■ **Text section**:
Cluster Networking

Kubernetes is a technology that helps you get the most out of your hardware. Containers are deployed on several nodes, making sure that every CPU cycle, every byte of memory, and every block of storage is not wasted. However, this is no easy task. Networking in Kubernetes is a central part of Kubernetes, but it can be challenging to understand exactly how it is expected to work. There are 4 distinct networking problems to address:

• Highly-coupled container-to-container communications: this is solved by pods and localhost communications.
• Pod-to-Service communications: this is covered by services.
• External-to-Service communications: this is covered by services.
• Pod-to-Pod communications: this is the primary focus of this lab.

Kubernetes Networking Rules

Kubernetes is highly modular and open-source project. Several components were left to the community to develop. In particular, implementing a cluster-networking solution must conform to a set of high-level rules. They can be summarized as follows:

• Pods scheduled on the same node must be able to communicate with other pods without using NAT (Network Address Translation).
• All system daemons (background processes, for example, kubelet) running on a particular node can communicate with the pods running on the same node.
• Pods that use the host network must be able to contact all other pods on all other nodes without using NAT. Notice that the host network is only supported on Linux hosts.

Cluster Networking

So, as you can see Kubernetes eliminates the need for NAT or link containers. In Kubernetes every Pod gets its own IP address. This means you do not need to explicitly create links between Pods and you almost never need to deal with mapping container ports to host ports. This creates a clean, backwards-compatible model where Pods can be treated much like VMs or physical hosts from the perspectives of port allocation, naming, service discovery, load balancing, application configuration, and migration.

■ **Records from a dataset**:
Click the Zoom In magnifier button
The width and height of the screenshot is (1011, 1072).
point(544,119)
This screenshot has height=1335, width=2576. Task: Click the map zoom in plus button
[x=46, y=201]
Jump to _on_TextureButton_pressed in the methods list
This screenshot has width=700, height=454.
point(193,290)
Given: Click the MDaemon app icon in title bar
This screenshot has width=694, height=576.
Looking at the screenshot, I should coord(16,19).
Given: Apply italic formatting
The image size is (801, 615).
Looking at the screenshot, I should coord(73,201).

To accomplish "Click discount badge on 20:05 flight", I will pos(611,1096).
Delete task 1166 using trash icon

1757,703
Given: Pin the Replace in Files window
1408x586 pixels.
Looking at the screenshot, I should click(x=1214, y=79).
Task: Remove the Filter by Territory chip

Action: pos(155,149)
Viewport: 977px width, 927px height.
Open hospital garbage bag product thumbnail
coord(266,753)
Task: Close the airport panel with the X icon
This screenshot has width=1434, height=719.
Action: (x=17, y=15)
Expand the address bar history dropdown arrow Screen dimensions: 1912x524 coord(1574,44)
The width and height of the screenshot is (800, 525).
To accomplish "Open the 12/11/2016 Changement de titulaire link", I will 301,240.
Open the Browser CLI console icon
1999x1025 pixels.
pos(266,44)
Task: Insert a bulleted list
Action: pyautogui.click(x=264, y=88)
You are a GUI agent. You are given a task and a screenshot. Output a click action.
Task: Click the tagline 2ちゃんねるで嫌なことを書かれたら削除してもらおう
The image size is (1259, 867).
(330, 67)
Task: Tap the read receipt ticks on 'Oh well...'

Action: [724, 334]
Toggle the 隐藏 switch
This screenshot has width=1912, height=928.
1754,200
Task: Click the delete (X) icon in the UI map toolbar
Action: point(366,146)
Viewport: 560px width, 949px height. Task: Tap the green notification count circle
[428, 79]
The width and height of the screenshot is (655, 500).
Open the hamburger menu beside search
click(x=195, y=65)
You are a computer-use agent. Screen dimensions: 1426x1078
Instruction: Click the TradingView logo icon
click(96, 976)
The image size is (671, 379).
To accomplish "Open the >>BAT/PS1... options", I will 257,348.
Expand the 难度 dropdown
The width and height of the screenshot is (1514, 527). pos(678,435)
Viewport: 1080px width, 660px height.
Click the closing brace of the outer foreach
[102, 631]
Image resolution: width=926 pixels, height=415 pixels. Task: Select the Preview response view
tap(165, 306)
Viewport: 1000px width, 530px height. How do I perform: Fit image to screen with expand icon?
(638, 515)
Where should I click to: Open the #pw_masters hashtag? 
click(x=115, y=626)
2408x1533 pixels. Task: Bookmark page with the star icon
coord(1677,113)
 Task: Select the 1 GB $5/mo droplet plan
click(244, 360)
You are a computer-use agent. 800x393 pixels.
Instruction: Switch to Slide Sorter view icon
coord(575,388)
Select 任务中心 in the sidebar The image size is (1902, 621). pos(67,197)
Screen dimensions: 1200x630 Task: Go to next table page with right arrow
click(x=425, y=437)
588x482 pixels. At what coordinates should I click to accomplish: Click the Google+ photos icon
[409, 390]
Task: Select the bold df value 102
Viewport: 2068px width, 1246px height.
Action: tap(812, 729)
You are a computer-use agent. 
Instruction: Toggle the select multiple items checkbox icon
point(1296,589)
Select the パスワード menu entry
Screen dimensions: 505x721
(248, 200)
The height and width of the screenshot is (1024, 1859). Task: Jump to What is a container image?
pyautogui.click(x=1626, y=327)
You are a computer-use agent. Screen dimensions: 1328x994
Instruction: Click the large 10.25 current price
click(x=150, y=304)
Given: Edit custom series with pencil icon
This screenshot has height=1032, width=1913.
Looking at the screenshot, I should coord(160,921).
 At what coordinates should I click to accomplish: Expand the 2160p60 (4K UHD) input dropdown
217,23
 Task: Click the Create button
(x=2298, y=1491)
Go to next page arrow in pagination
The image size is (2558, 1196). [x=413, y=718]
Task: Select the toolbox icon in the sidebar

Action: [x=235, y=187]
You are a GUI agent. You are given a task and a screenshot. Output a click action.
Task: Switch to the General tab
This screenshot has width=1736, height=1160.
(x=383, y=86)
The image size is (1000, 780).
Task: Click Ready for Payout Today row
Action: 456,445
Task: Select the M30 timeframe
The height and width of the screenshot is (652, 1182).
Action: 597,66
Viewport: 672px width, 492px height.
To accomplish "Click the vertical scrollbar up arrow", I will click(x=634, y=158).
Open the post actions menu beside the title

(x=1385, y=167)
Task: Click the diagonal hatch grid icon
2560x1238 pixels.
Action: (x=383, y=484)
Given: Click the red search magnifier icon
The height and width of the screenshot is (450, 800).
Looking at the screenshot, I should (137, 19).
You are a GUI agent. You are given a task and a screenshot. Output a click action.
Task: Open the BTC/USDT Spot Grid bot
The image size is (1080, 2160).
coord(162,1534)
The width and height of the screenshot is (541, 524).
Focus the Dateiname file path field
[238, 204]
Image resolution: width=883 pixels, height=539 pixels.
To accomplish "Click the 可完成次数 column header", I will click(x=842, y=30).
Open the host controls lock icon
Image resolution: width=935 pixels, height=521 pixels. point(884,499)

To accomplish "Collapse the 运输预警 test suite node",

■ **Directions**: Please carry on the text on Kubernetes cluster networking, picking up right after its final sentence. The records are separate from the text on Kubernetes cluster networking.

■ **Answer for this exercise**:
There are a number of networking models that adhere to the above rules. In this article, we’ll select some of them for discussion. But, before listing the different network plugin examples, let’s have a quick overview of some important Kubernetes networking terms.

What Is An Overlay Network?

In general, we can define networks as underlay and overlay types:

Underlay network

Underlay network is closer to the physical layer or you can say that, the network without SDN capabilities. It includes switches, routers, VLANs and so on. It is the basis on which overlay networks are built. It tends to be less scalable due to technical limitations. However, since it’s closer to the actual hardware, it is slightly faster than an overlay.

Overlay network

Overlay network refers to the virtual network layer (SDN). In this type, you’ll hear terms like veth (virtual eth or virtual network interface), and VxLAN. It is designed to be highly scalable than the underlying network. For example, while VLANs in the underlying network support only 4096 identifiers, VxLAN can reach up to 16 million ones.

Kubernetes supports both networking models, so you can base your model of choice on other factors than whether or not the cluster can handle it.

What is a Container Network Interface (CNI)?

A CNI is simply a link between the container runtime (like Docker or rkt) and the network plugin. The network plugin is nothing but the executable that handles the actual connection of the container to or from the network, according to a set of rules defined by the CNI. So, to put it simply, a CNI is a set of rules and Go libraries that aid in container/network-plugin integration.

All of the CNIs can be deployed by simply running a pod or a daemonset that launches and manages their daemons. Let’s have a look now at the most well-known Kubernetes networking solutions

AWS VPC CNI for Kubernetes

The AWS VPC CNI offers integrated AWS Virtual Private Cloud (VPC) networking for Kubernetes clusters. This CNI plugin offers high throughput and availability, low latency, and minimal network jitter. Additionally, users can apply existing AWS VPC networking and security best practices for building Kubernetes clusters. This includes the ability to use VPC flow logs, VPC routing policies, and security groups for network traffic isolation.

Using this CNI plugin allows Kubernetes pods to have the same IP address inside the pod as they do on the VPC network. The CNI allocates AWS Elastic Networking Interfaces (ENIs) to each Kubernetes node and using the secondary IP range from each ENI for pods on the node. The CNI includes controls for pre-allocation of ENIs and IP addresses for fast pod startup times and enables large clusters of up to 2,000 nodes.

Additionally, the CNI can be run alongside Calico for network policy enforcement. The AWS VPC CNI project is open source with documentation on GitHub.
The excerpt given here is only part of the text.